SEOUL » North Korea said Saturday it has sentenced a South Korean Baptist missionary to hard labor for life for allegedly spying and trying to set up underground churches, the latest in a string of missionaries to run into trouble in the rigidly controlled North.

North Korean state media said the missionary was tried Friday and admitted to anti-North Korean religious acts and "malignantly hurting the dignity" of the country’s supreme leadership, a reference to the ruling Kim family. The rival Koreas have different English spelling styles for Korean names, so the North called the missionary Kim Jong Uk, but Seoul has previously referred to him as Kim Jung Wook.

Christian missionaries have been drawn over the years to totalitarian North Korea, which tolerates only strictly sanctioned religious services. North Korean defectors have said that the distribution of Bibles and secret prayer services can mean banishment to a labor camp or execution.

North Korea said in a dispatch dated Friday but released early Saturday that Kim had defense counsel, but the details of the trial could not be independently confirmed.

North Korea does not have an independent judiciary, does not provide fair trials and imposes rigid controls over many aspects of its citizens’ lives, including in religious matters, according to the U.S. State Department.

The unidentified North Korean defense attorney said that Kim "sincerely repented of his crimes and apologized for them" and requested that the court commute the death sentence demanded by prosecutors. The North said that an expert produced "evidence such as religious books, memory cards, sex CDs and spying devices carried by the accused for criminal purposes."

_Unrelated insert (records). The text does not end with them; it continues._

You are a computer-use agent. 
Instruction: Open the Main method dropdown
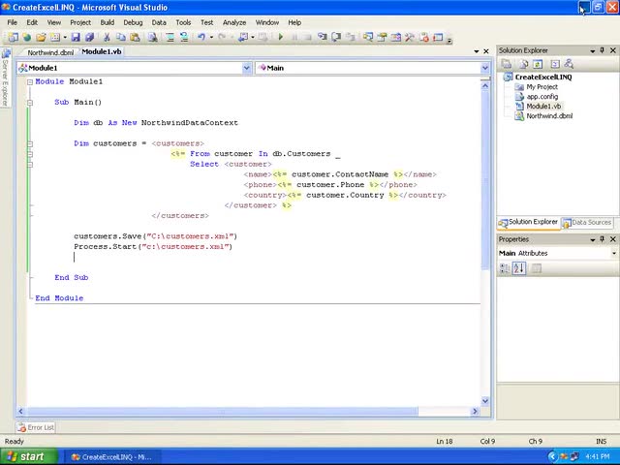(484, 68)
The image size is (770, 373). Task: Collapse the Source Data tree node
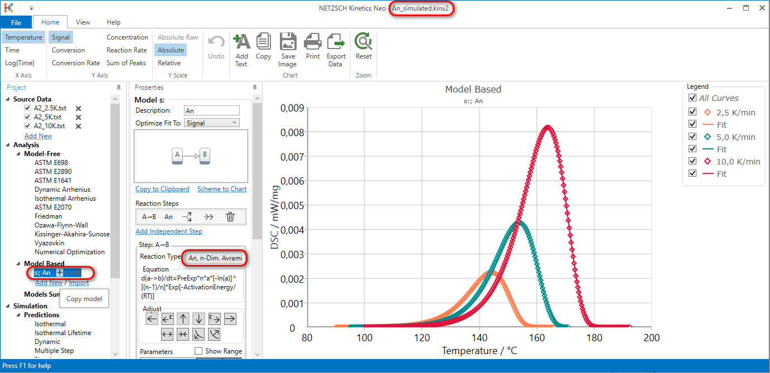pyautogui.click(x=7, y=99)
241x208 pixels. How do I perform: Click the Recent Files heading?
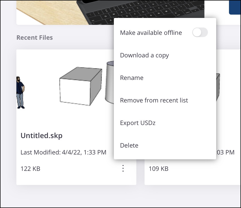pos(35,38)
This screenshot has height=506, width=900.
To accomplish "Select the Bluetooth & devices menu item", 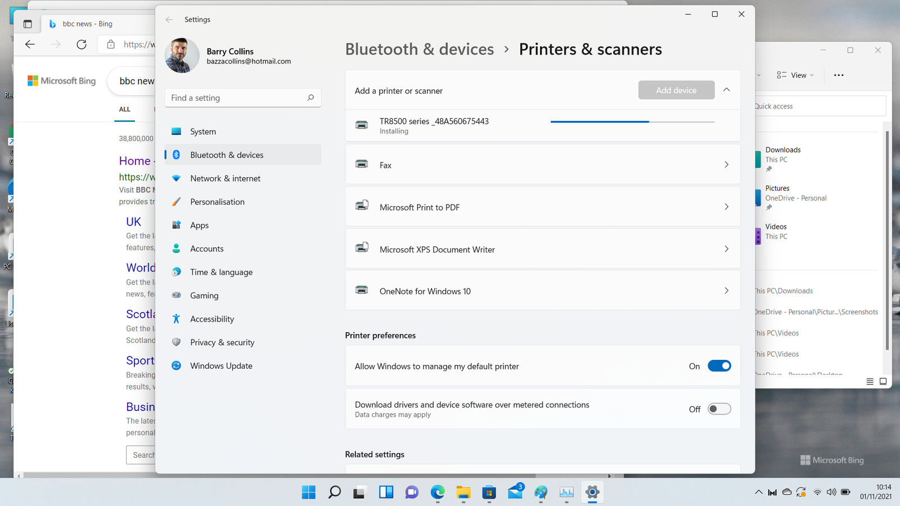I will point(227,155).
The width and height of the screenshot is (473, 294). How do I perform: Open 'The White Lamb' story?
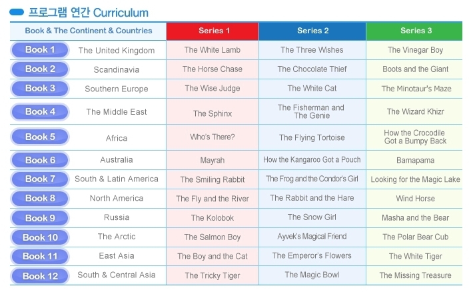click(x=213, y=50)
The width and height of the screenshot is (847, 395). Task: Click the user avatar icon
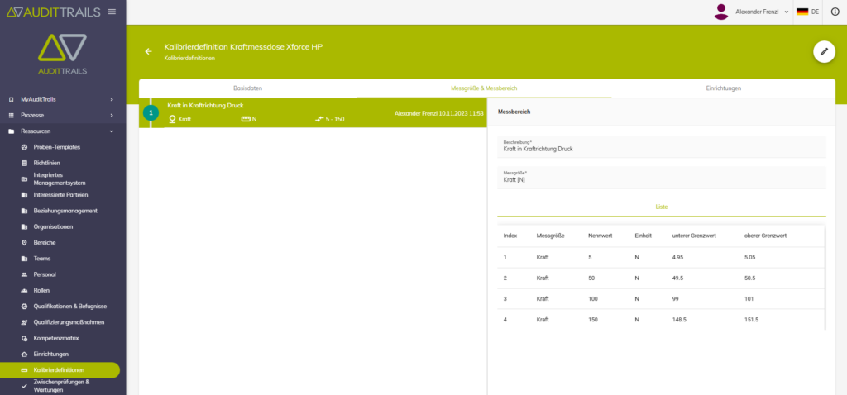tap(721, 12)
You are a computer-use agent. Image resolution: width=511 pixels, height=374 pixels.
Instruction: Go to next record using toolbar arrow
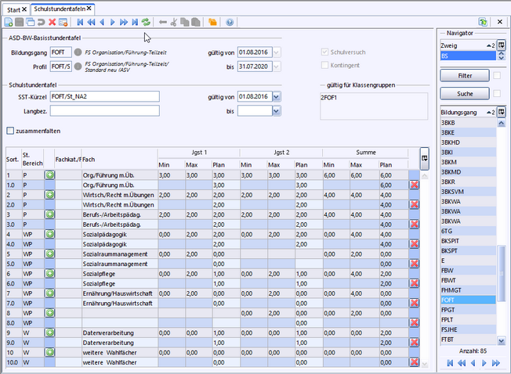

Outside analysts have said that North Korea has previously used foreign detainees as bargaining chips in efforts to receive outside aid and political concessions. The sentencing comes amid rising tensions on the Korean Peninsula, which is still technically in a state of war because the 1950-53 Korean War ended in an armistice, not a peace treaty.

The rivals’ warships traded artillery fire this month near a disputed sea boundary, though no blood was shed. And Pyongyang has staged a series of missile and artillery tests, and its media have put out racist and sexist rhetoric aimed at the leaders of the U.S. and South Korea.

North Korea said Kim was arrested last October after crossing into the country from China. Kim appeared on North Korean TV in February and said he received assistance from South Korea’s intelligence agency and apologized for committing "anti-state" crimes. Past detainees have later recanted after appearing at staged news conferences. South Korea has denied any spy links to Kim.

Last year, North Korea sentenced American tour operator Kenneth Bae to 15 years of hard labor for committing "hostile acts" against the country. Bae, also a Christian missionary, was detained while leading a group on a tour of North Korea in 2012.

Earlier this year, an Australian, John Short, was arrested in Pyongyang for allegedly trying to distribute Christian materials. He was later released after he apologized.

Kim had been based largely in Dandong, in China, since 2007, according to a friend in Seoul, Joo Dongsik. Kim helped North Korean defectors get to South Korea via Thailand, Laos and other countries, said Joo, also a Baptist.

In August 2012, a group of 12 North Korean women were caught by Chinese authorities while they were at Kim’s shelter and sent back to North Korea. His desire to find out what happened to them and learn about a North Korean food shortage led him to enter the country last October, Joo said.

Kim was born in 1964, Joo said, making him 49 or 50.